Wednesday, September 09, 2020

About the Oscars

The new guidelines to ensure diversity in Oscar-nominated films seem to be laudable, in intent at least. For a film to get a nod, it will need to ensure that more women, ethnic minorities, LGBT people and those with disabilities will be involved on screen or as part of the production process.

But the fact that this comes a few months after Parasite won the Best Picture award suggests the application of these requirements may be trickier than it seems at first. Certainly, Bong Joon Ho’s social satire/thriller would have ticked at least some of the right boxes as far as the Academy is concerned; except that in South Korea, one of the most racially homogeneous countries in the world (96% of the population is ethnic Korean), it doesn’t really look that way. It’s a great film, it’s clearly not the sort of movie that would prompt the #OscarsSoWhite complaint, but, in terms of race, diverse it ain’t.

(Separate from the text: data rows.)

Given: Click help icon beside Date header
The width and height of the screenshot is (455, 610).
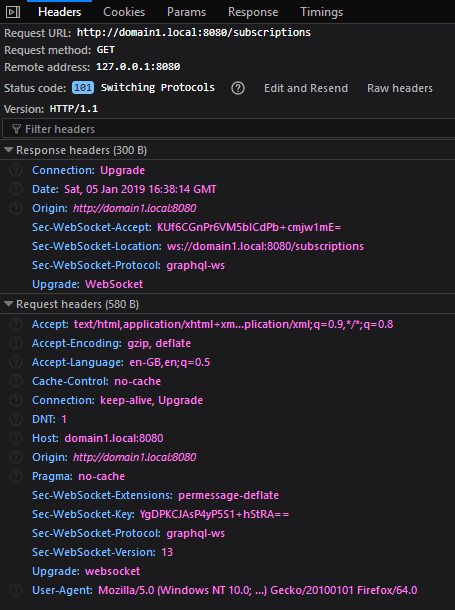Looking at the screenshot, I should (x=16, y=189).
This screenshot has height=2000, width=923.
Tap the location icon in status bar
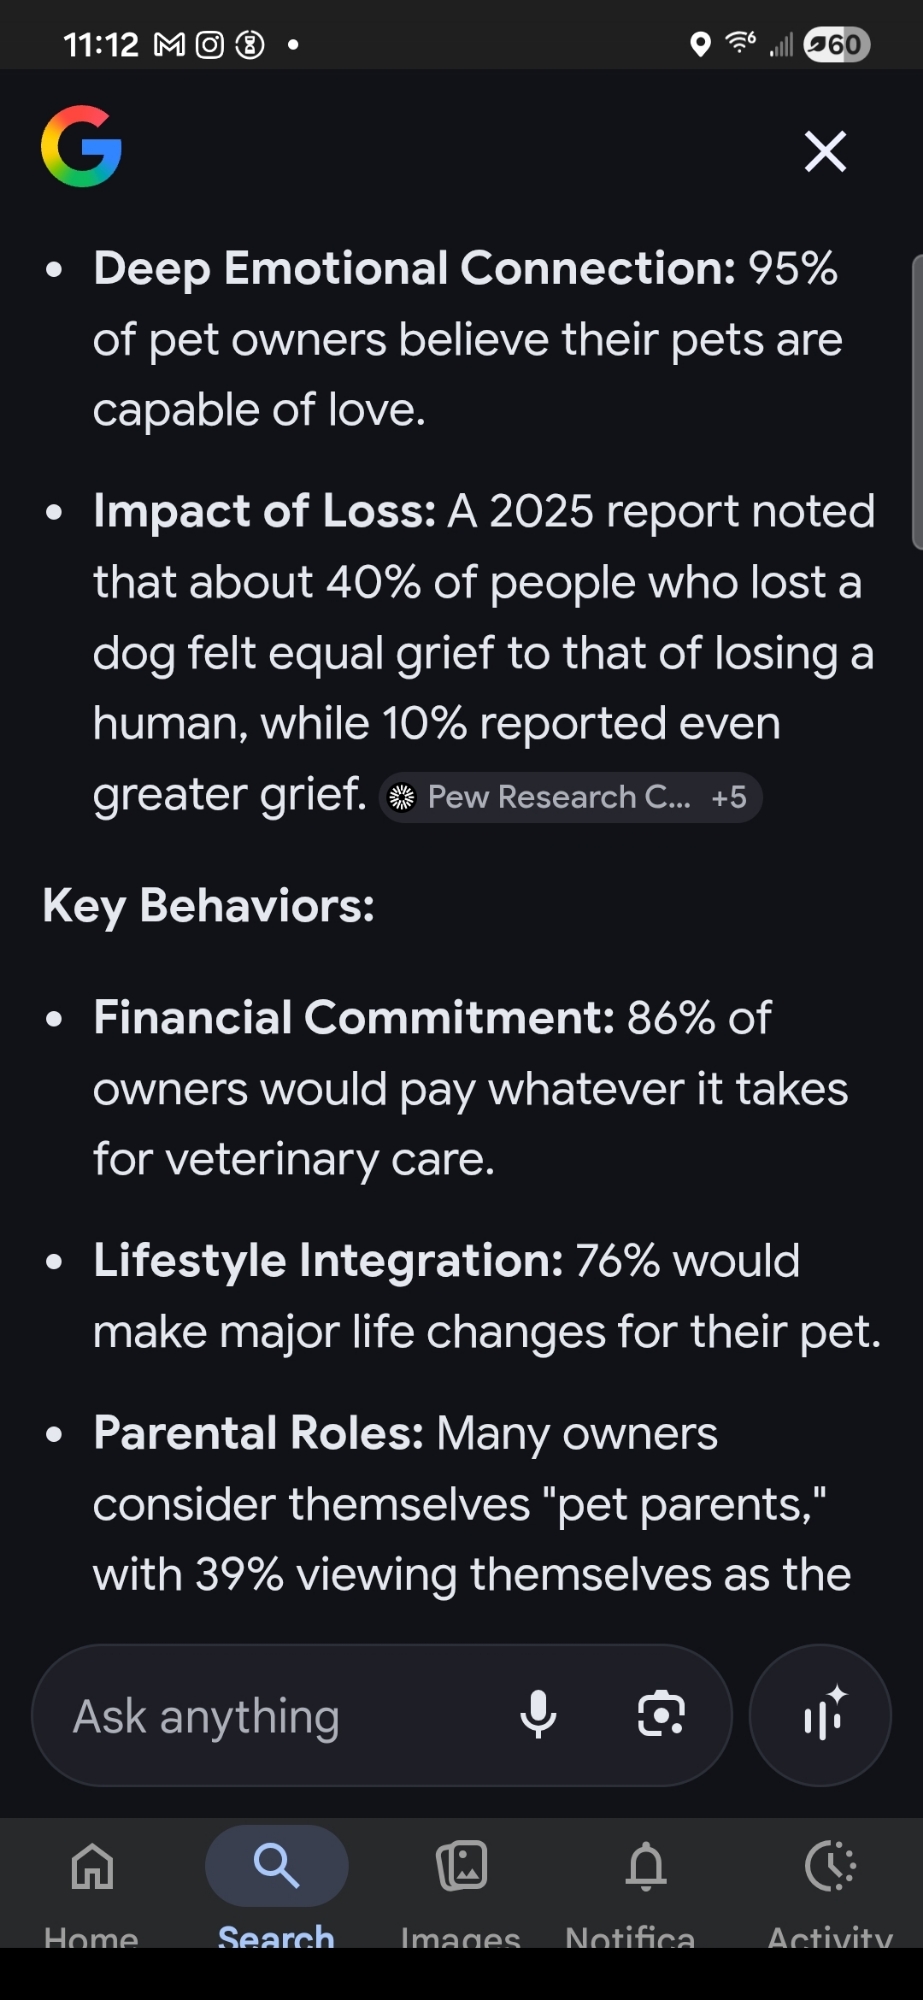point(701,44)
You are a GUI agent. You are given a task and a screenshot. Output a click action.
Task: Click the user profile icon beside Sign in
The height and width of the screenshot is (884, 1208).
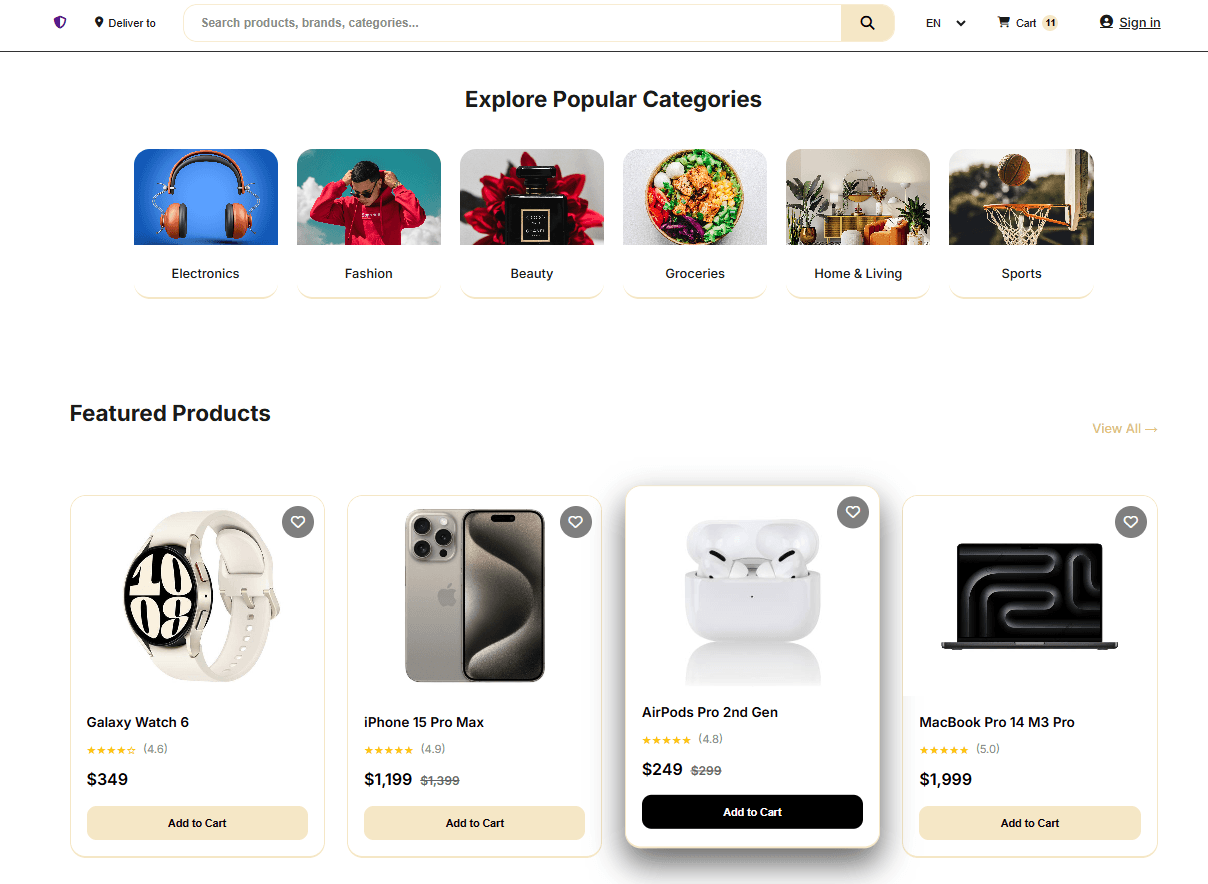(x=1106, y=22)
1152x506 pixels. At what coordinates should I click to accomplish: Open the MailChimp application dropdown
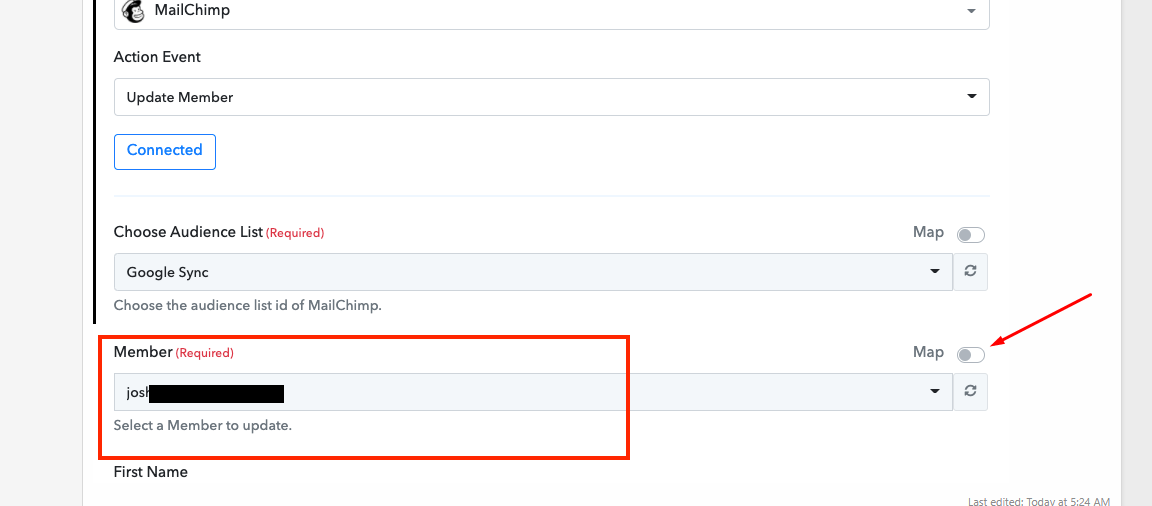pos(552,12)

Parasite was the first film not in the English language to win the big prize, which can be seen as small green shoot of linguistic and cultural diversity poking through the concrete of Anglophone hegemony. But presumably, the only way in which such a film would qualify for next year’s awards would be to indulge in a gentle, well-intentioned moment of cultural colonialism, and apply strictly Western standards of what constitutes diversity.

PS: In the Telegraph, Robbie Collin calculates how some other past winners would have fared:
Since Jews and Italians don’t count as under-represented these days, there’s bad news for The Godfather (and its sequel), Annie Hall and Schindler’s List, while the conspicuously un-woke Gone with the Wind and Driving Miss Daisy both pass with flying colours.